◆ **Task objective**:
I'd like the entries reproduced exactly, with the images omitted.

━━━━━ Exercise input

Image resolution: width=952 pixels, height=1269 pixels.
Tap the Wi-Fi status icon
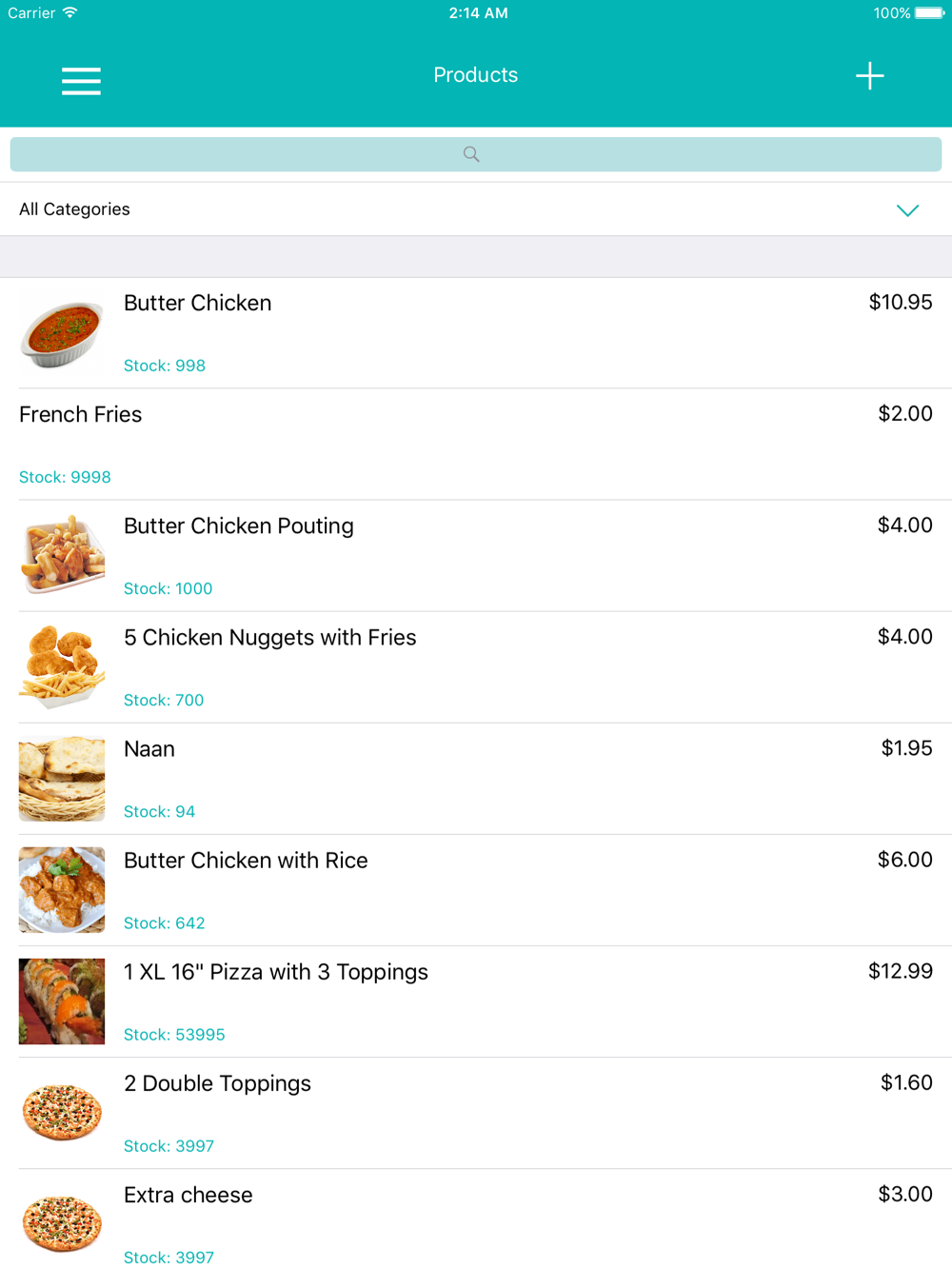pyautogui.click(x=70, y=12)
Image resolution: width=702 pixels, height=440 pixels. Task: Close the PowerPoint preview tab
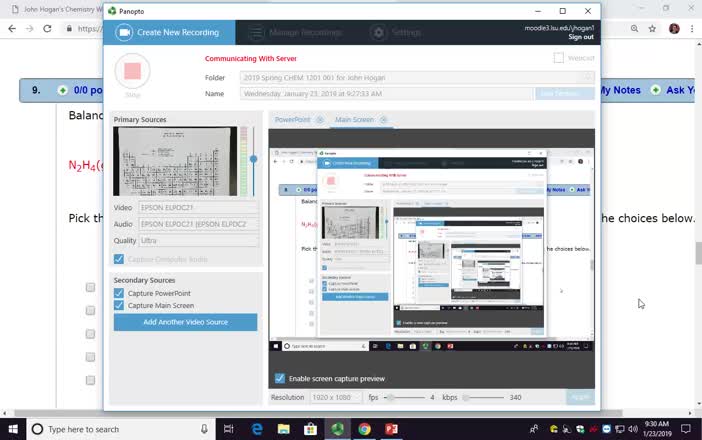tap(320, 120)
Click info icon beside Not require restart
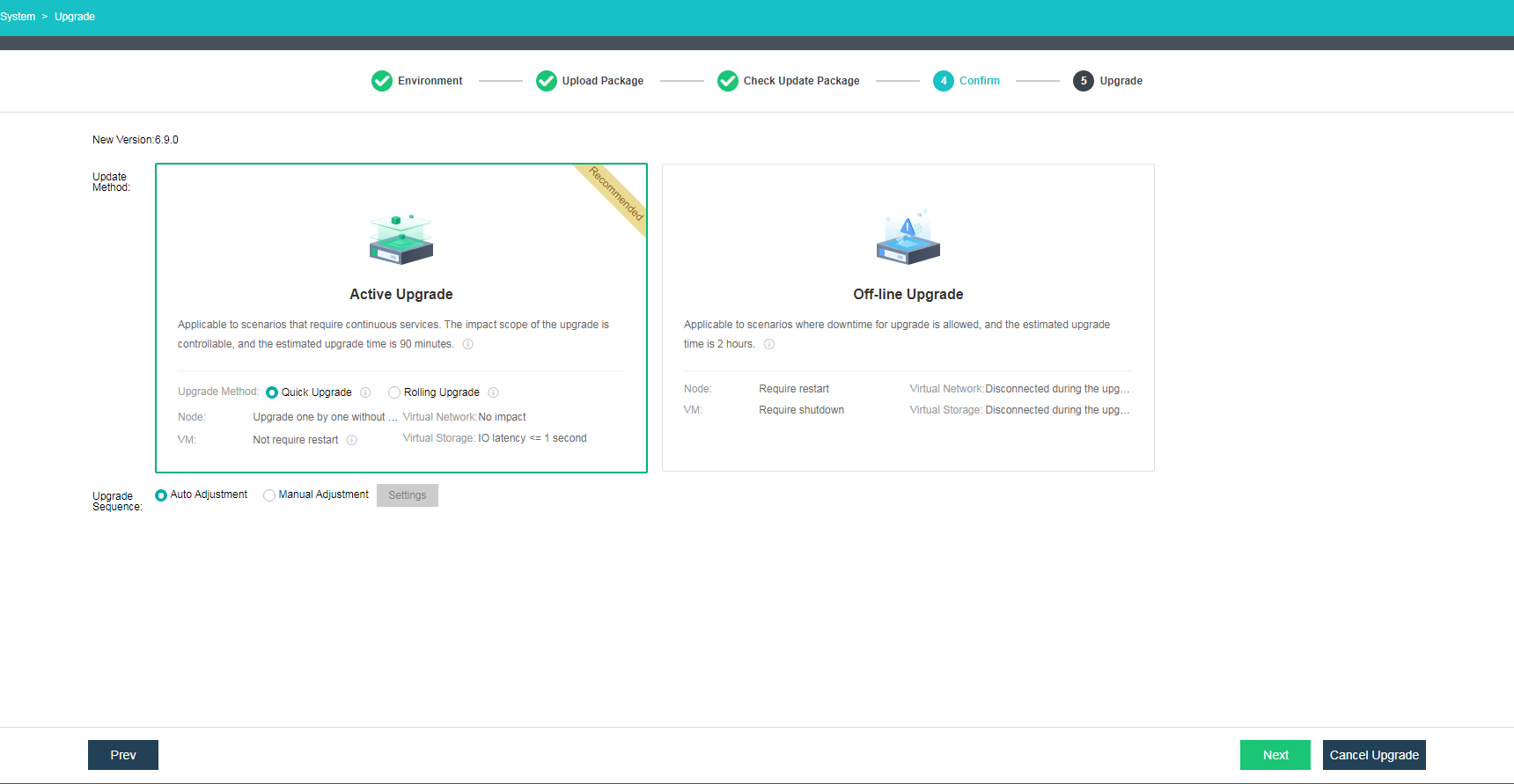Image resolution: width=1514 pixels, height=784 pixels. click(352, 440)
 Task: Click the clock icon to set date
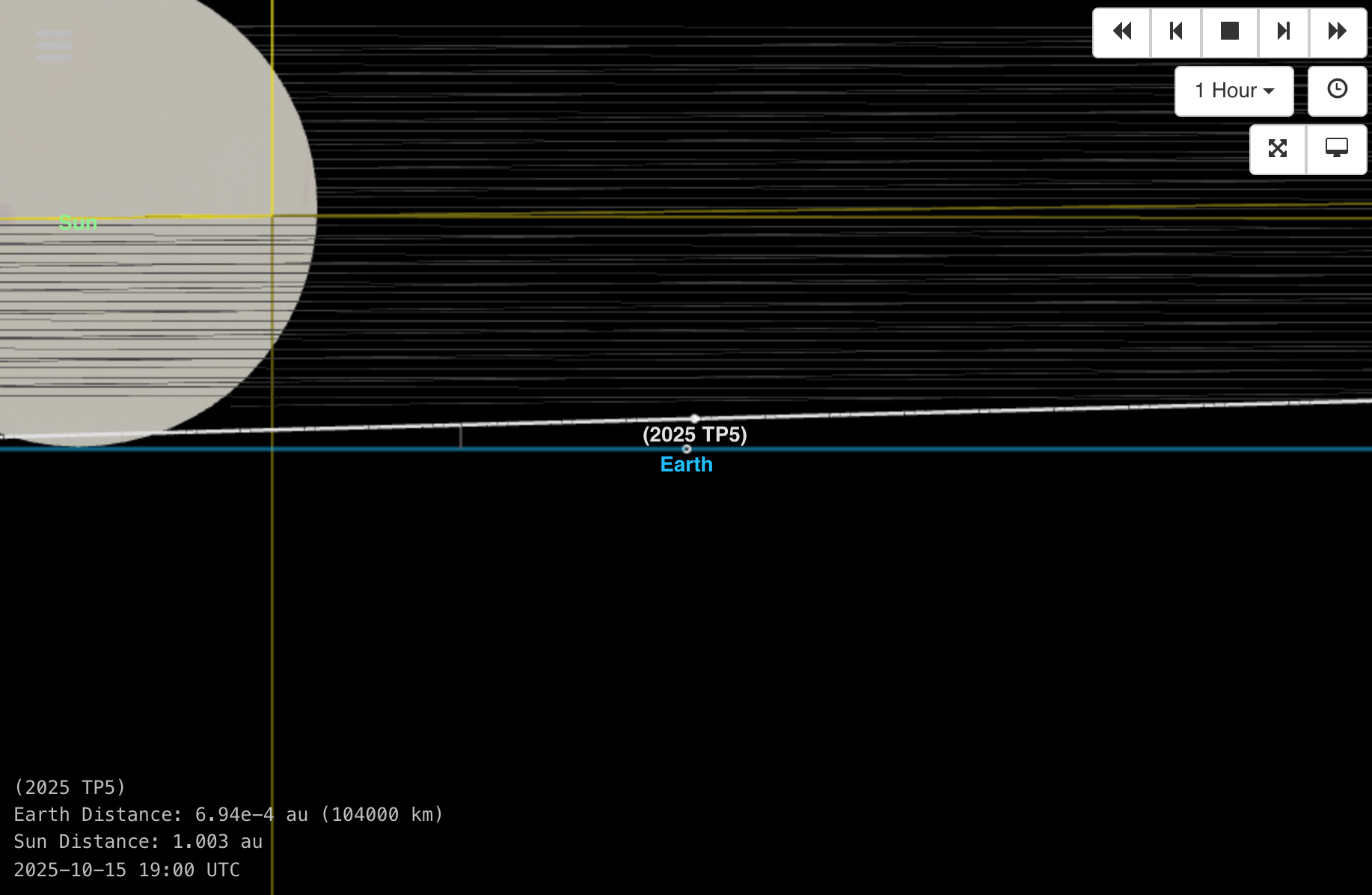[x=1337, y=90]
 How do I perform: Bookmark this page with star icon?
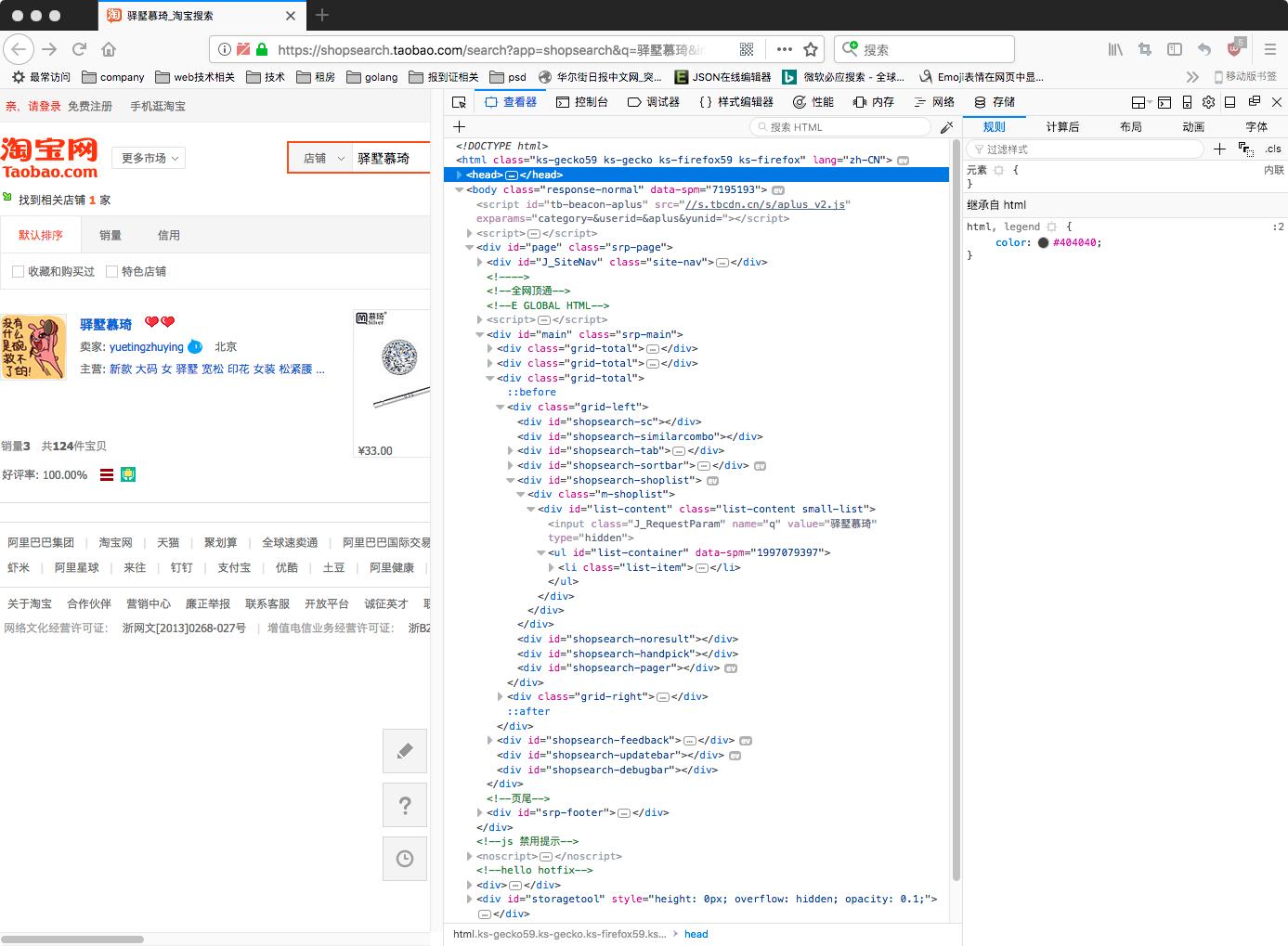pyautogui.click(x=811, y=49)
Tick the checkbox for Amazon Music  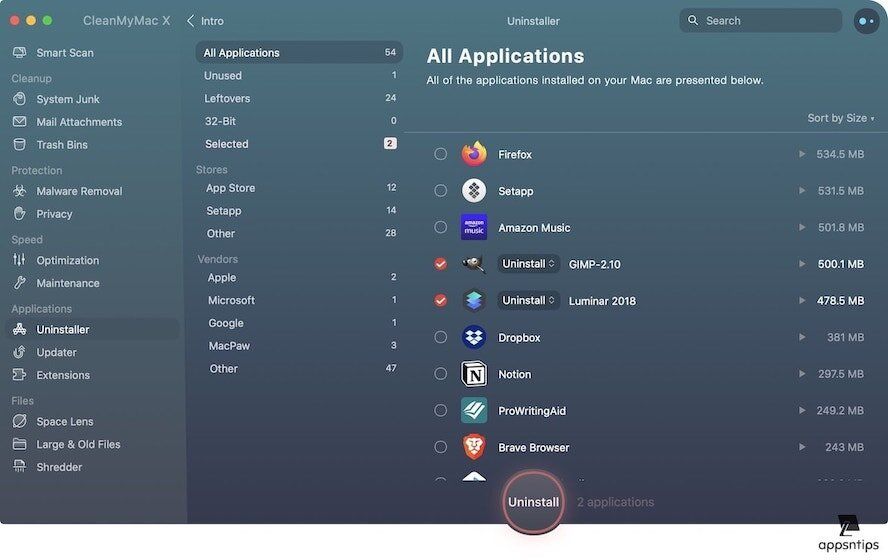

━━━━━━━━━━

◆ **Response to the task**:
Image resolution: width=952 pixels, height=1269 pixels.
Tap the Wi-Fi status icon
pyautogui.click(x=70, y=12)
Image resolution: width=702 pixels, height=440 pixels. Task: Close the PowerPoint preview tab
tap(320, 120)
Click info icon beside Not require restart
Image resolution: width=1514 pixels, height=784 pixels. click(352, 440)
 Task: Click the clock icon to set date
[x=1337, y=90]
 How do I perform: Bookmark this page with star icon?
pyautogui.click(x=811, y=49)
Tick the checkbox for Amazon Music  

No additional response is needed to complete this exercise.